■ Exercise:
Copy word for word the passage of the film review below that starts with "It’s hard to" and goes on through "trilogy? Definitely not.".

Segment Start: Given text

Written/directed by Kevin Smith
In one of the biggest cinematic mistakes of my life (second only to passing on “Gravity” to see “Carrie” last October), today I decided I would wait to see early Oscar-favorite “Boyhood” on DVD and instead see writer/director Kevin Smith’s newest horror-comedy “Tusk” on the big screen. If you’re hearing something, it’s me slapping myself. Just try to ignore it.
In the opening credits to “Tusk,” the always-reassuring tag “Based on actual events” flashes on the screen. I come to find out that the “actual event” was just an hour-long podcast conversation Kevin Smith had where he and a friend hypothesized what might happen if a creepy Canadian man offered up a room in his middle-of-nowhere mansion, free of charge. The result? When Wallace (Justin Long), a Los Angeles podcaster, has a big story in Canada that turns out to be a bust, he scrambles to find an interesting story in Manitoba. What he finds is a handicapped man, Howard Howe (Michael Parks), who just wants to share his incredible life story. But instead, things go terribly wrong…in a “Saw” meets “Human Centipede” sort of way. When Wallace doesn’t return, his coworker Teddy (Haley Joel Osment) and girlfriend (Genesis Rodriguez) team up to search for him based on the thin clues they have of his possible where-aboots.
It turns out that Justin Long excels at tragic terror more than he does at comedy, at least this time around. When Wallace is in the height of his peril, Long begins to shine. Before that, he spends most of his screen time laughing at his own sophomoric jokes. I wasn’t laughing along. Haley Joel Osment, in his first major screen role in over a decade, is now regrettably baby-faced, overweight, shaggy, and lousy at acting – but at overacting, he’s a pro. Osment’s Teddy is a ridiculously predictable and stale character, and Smith doesn’t seem to care. Quentin Tarantino regular Michael Parks is the only saving grace in this scrap heap of a movie. He gives it his f*cked-up all.
It’s hard to describe just how vile and messed up “Tusk” is. It took my appetite a few hours to return to normal. I actually had to put dinner on hold. “Tusk” is at times really, really gross. At times, it’s so slow and pointless it’s like pulling teeth. Could it turn into a cult classic? It’s certainly the stuff filthy cult classics are made of. Will I be seeing the rest of this apparent “True North” trilogy? Definitely not.

Segment End: Given text
Segment Start: Supplied information

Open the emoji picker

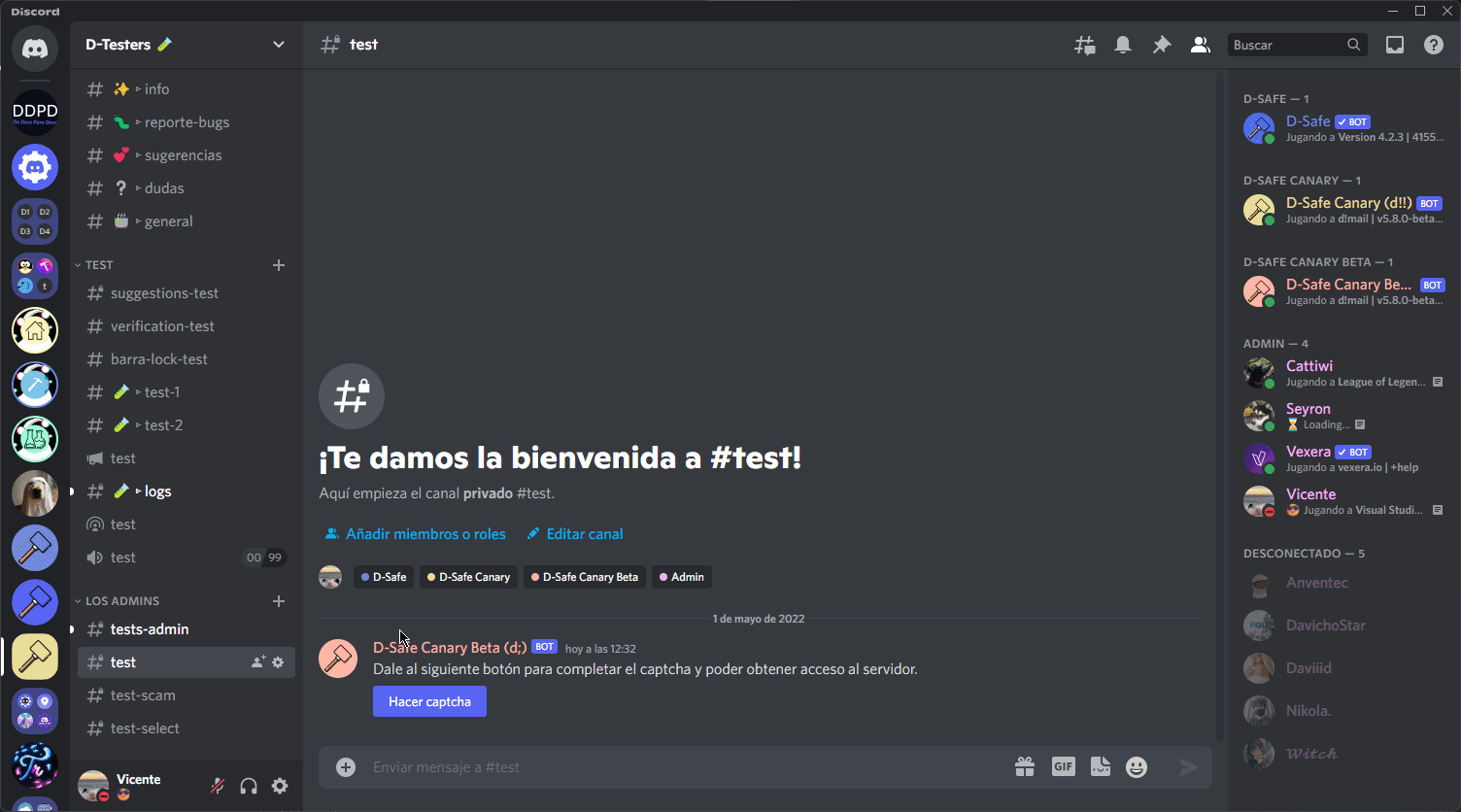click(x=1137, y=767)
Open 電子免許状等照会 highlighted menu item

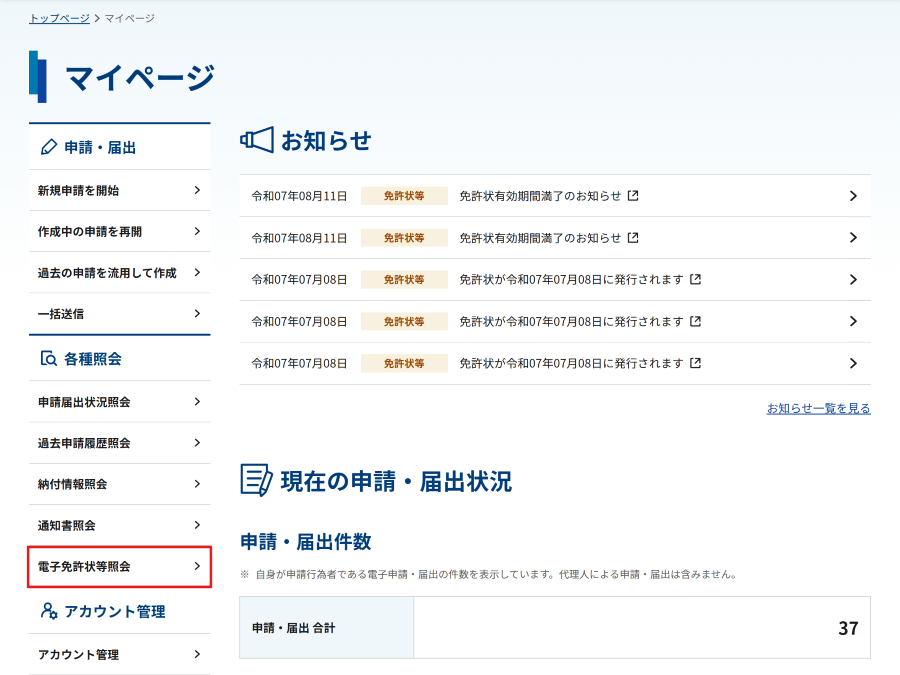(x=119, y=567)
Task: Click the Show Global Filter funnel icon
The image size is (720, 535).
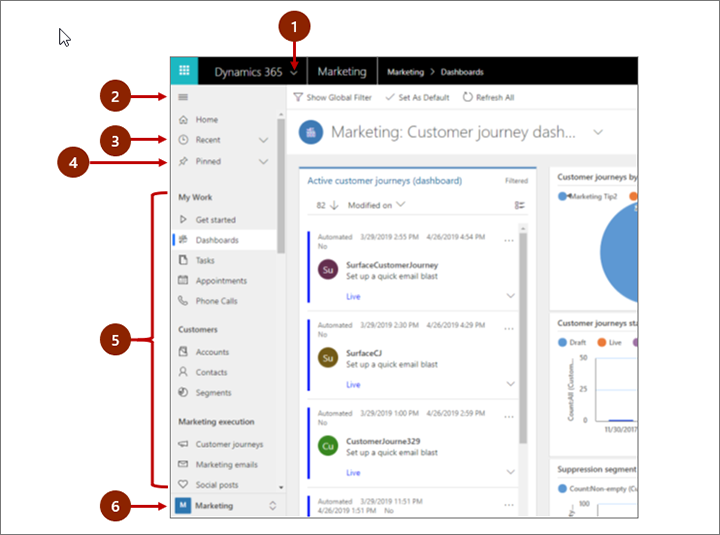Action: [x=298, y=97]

Segment End: Supplied information

■ Response:
It’s hard to describe just how vile and messed up “Tusk” is. It took my appetite a few hours to return to normal. I actually had to put dinner on hold. “Tusk” is at times really, really gross. At times, it’s so slow and pointless it’s like pulling teeth. Could it turn into a cult classic? It’s certainly the stuff filthy cult classics are made of. Will I be seeing the rest of this apparent “True North” trilogy? Definitely not.